First borrow a book on beekeeping from the library. Read it through to see if you really have the time and money to start it up. If you have, then the best thing to do is get onto a course of beekeeping and try your hand at it.
Join your local branch; go to their meetings and see what courses they are running. This will put you in touch with other beekeepers who will aid you, and also you will get bulletins and other paper work from the county and The British Beekeeping Association (BBKA). You will also be insured against Public Liability and automatically have your first couple of hives insured against Foul Brood diseases.
Before getting your bees you will need a beekeeping suit, wellingtons and gloves. You will also need a smoker, smoker burning fuel, a hive tool or two and a plastic box to put odd bits of wax into.
You will need to buy at least two hives of bees to keep. This is because if you lose the queen in one of these hives you can use very young eggs from the other hive to raise a new queen. Hives come in many styles, but the ‘National’ is a useful size and well-supported by many manufacturers and popular amongst hobbyist beekeepers. They can be bought fully made up but are cheaper in flatpack form – all you need is a hammer. They can be made from cedar or white wood. Cedar is more expensive but more stable and more resistant to rot. A screen mesh floor makes varroa control easier. You will also need a queen excluder to stop the queen from laying in the supers of honey.
Understand that you must check your bees every week to avoid swarming especially in May and June. Also you must have quite a few spare supers to cope with the honey flow.
When you take your honey off you will need an uncapping knife, a honey extractor, a settling tank, correct honey jars, lids and labels. Locally, Maisemore Apiaries can supply you with equipment and bees.
You will also need sugar syrup feeders for feeding your bees after you have taken off their store of honey.
The Beekeeper’s Year
January and February
Catch up on your bee reading. Blow torch any equipment that needs cleaning. Nail up frames. Get supers filled with frames of foundation. Any colonies that feel very light give them a feed with fondant.
On any warm flyable day examine all colonies. Double check any not flying. Remove any dead colonies. Continue to feed any colonies that feel very light until the nectar flow starts.
Check if all hives are laying and the health of the colony.
This is the key month! On a warm day, look at all frames to check on the colonies condition: lack of stores, poor queen (uneven brood pattern), swarm cells, colony not building up and egg-laying workers. When dandelion and fruit trees bloom, colonies should be looked at and the floor should be cleaned of dead bees and debris because they retain moisture and restrict space. Colonies that are building up fast should be given a super on top of the brood box to lay in. Remove mouse guards. Check bees once a week, to watch for signs of the colony preparing to swarm.

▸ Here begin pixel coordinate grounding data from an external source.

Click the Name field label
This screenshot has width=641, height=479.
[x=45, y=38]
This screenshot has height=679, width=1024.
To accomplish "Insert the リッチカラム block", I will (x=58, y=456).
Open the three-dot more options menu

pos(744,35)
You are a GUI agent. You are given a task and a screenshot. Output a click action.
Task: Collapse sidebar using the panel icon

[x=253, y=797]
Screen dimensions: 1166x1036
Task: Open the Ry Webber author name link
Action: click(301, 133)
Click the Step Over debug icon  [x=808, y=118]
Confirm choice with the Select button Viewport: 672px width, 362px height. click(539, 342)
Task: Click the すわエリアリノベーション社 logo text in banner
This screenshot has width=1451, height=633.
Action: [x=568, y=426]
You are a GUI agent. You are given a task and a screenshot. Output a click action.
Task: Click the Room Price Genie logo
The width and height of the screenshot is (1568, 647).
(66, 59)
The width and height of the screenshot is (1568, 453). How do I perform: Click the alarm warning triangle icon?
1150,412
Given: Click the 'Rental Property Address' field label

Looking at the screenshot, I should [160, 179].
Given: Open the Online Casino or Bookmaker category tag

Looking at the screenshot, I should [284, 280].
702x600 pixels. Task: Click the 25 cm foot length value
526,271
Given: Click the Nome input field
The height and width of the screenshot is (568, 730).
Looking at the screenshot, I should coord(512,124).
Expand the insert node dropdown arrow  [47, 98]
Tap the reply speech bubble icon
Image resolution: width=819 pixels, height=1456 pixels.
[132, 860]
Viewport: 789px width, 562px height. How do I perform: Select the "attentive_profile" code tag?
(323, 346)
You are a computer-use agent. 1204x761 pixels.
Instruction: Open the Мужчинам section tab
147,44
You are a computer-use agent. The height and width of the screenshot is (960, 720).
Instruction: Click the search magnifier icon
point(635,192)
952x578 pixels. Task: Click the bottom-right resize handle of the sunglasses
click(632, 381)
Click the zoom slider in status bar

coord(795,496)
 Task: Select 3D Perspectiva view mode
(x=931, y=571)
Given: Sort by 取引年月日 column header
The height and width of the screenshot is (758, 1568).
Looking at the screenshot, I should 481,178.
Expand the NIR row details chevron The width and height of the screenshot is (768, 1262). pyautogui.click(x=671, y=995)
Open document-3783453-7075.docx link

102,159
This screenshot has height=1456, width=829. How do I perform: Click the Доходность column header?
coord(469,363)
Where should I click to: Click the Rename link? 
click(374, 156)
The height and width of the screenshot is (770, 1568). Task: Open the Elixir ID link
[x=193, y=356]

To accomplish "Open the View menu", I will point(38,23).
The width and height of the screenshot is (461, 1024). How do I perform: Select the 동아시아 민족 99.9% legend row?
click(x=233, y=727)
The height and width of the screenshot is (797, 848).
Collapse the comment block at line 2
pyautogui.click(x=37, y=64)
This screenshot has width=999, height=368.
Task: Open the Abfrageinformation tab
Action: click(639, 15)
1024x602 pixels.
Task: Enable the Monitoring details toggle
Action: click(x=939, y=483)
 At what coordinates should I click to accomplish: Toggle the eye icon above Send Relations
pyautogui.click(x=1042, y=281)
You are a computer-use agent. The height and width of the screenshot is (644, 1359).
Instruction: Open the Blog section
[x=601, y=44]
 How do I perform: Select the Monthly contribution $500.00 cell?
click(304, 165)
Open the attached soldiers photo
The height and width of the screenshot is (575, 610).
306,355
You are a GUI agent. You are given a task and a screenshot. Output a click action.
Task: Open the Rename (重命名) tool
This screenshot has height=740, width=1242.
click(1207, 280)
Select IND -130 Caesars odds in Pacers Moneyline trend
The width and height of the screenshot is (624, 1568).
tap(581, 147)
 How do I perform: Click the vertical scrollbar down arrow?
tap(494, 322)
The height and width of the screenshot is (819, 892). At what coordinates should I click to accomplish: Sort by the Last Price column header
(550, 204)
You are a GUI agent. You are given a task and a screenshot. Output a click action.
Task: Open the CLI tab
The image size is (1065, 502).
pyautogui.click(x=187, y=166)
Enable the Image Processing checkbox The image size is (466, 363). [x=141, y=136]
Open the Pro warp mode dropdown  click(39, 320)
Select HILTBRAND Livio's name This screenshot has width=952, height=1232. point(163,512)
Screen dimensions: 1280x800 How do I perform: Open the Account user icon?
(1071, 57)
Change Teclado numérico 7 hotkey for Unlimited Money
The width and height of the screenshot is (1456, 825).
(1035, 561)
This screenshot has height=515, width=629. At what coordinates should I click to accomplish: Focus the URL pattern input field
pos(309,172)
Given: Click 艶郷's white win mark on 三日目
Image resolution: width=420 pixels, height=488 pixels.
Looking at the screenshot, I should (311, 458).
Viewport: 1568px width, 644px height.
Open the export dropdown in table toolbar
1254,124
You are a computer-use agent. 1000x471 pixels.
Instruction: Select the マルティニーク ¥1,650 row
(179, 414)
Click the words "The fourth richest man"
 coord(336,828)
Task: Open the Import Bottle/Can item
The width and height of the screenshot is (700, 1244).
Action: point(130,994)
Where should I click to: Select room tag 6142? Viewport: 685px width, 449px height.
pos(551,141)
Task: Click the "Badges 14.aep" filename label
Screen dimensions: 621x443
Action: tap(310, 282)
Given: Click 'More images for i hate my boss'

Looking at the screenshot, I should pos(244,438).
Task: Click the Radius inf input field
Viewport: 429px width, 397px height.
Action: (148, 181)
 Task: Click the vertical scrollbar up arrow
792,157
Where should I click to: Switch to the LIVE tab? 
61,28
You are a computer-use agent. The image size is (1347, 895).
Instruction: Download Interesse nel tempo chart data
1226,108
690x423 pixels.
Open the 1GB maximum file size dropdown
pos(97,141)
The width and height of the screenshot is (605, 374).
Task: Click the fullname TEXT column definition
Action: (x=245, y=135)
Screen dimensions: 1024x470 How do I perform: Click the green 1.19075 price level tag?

Early June is definitely the time for signs of swarming. A swarmed out hive will not produce a honey crop, and may even lose its queen and finally the whole colony. As an emergency measure you can destroy queen cells, but there are better methods of controlling swarms which you can learn from established beekeeping friends, or a club. Overcrowded colonies will cover the tops of frames with wax. Add a super or two on the top to avoid overcrowding. Continue to check bees once a week.
Watch for the honey flow. Any new white wax along the edges of the top bars means the colony needs a super. SUPER AHEAD OF THE FLOW. Giving extra supers gives bees more moving around space and keeps them happy. Watch for any colony slowing down – not flying as it should. Don’t ignore it. Check inside. Disease? No queen? Too many drone cells? Still check bees once a week.
Super if necessary. Remove supers that are full and capped over. Extract them and return them to the colonies to clean out. Store extracted honey in buckets ready for use.
Start feeding colonies and also treat for varroa. Honey resting in settling tanks can be bottled. Late September get mouse guards on.
Take varroa treatment off check weight of hive. If light keep feeding.
November and December
Check over spare equipment and mend if necessary. Treat for varroa after a period of frost when the colony is likely to be broodless.